[WORK TO BE COMPLETED] Reproduce the data in full, exactly as given, leaving images out.

Saved data entries:
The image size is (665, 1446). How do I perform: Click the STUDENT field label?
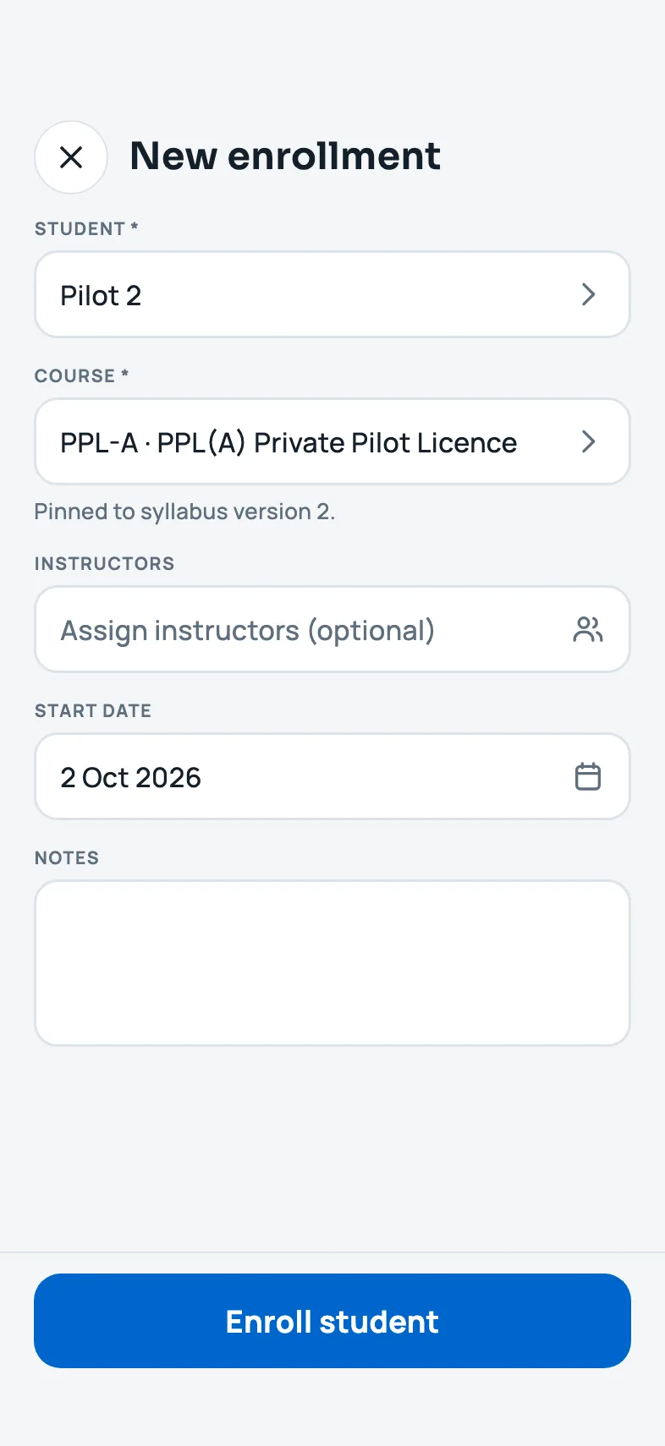click(80, 229)
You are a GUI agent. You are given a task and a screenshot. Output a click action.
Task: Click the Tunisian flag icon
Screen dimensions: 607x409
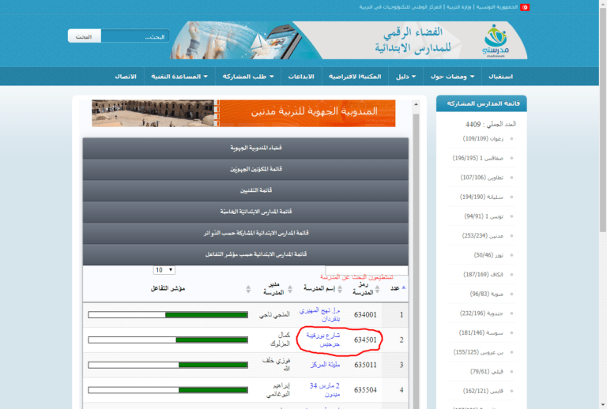[x=524, y=7]
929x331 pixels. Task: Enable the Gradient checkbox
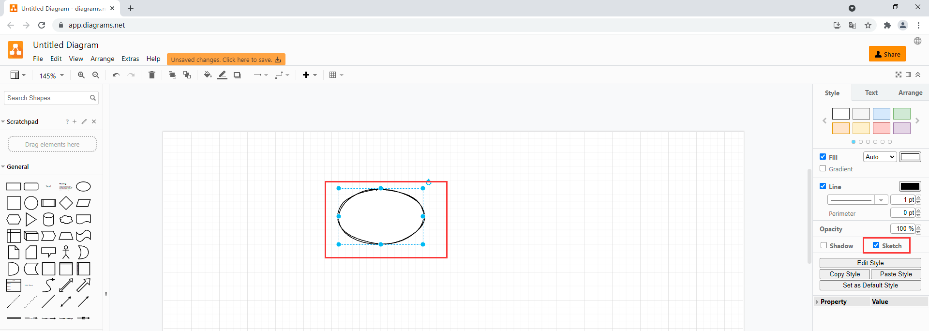pyautogui.click(x=823, y=168)
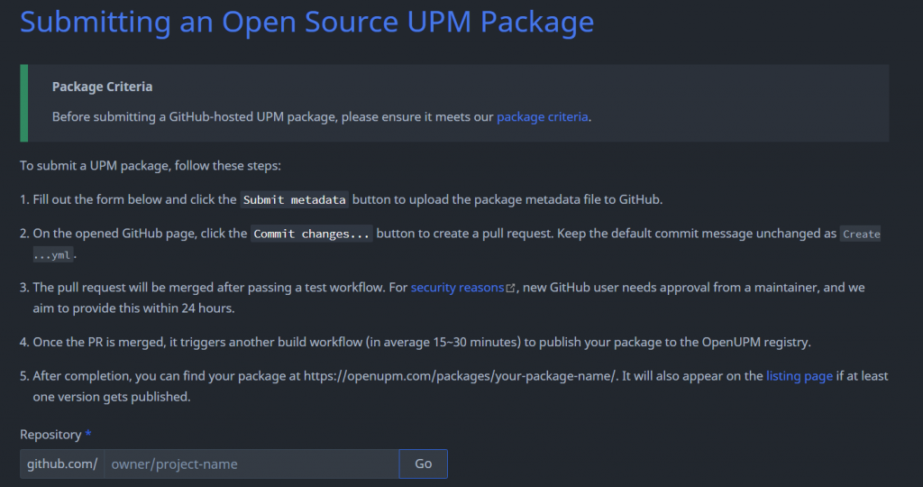
Task: Click the github.com/ prefix label
Action: coord(62,464)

[RESULT]
The image size is (665, 1446). How do I perform: Click the STUDENT field label?
click(80, 229)
You are a GUI agent. You are given a task and a screenshot. Output a click action.
Task: Click the Tunisian flag icon
Screen dimensions: 607x409
[x=524, y=7]
929x331 pixels. Task: Enable the Gradient checkbox
pyautogui.click(x=823, y=168)
Task: Click the github.com/ prefix label
Action: coord(62,464)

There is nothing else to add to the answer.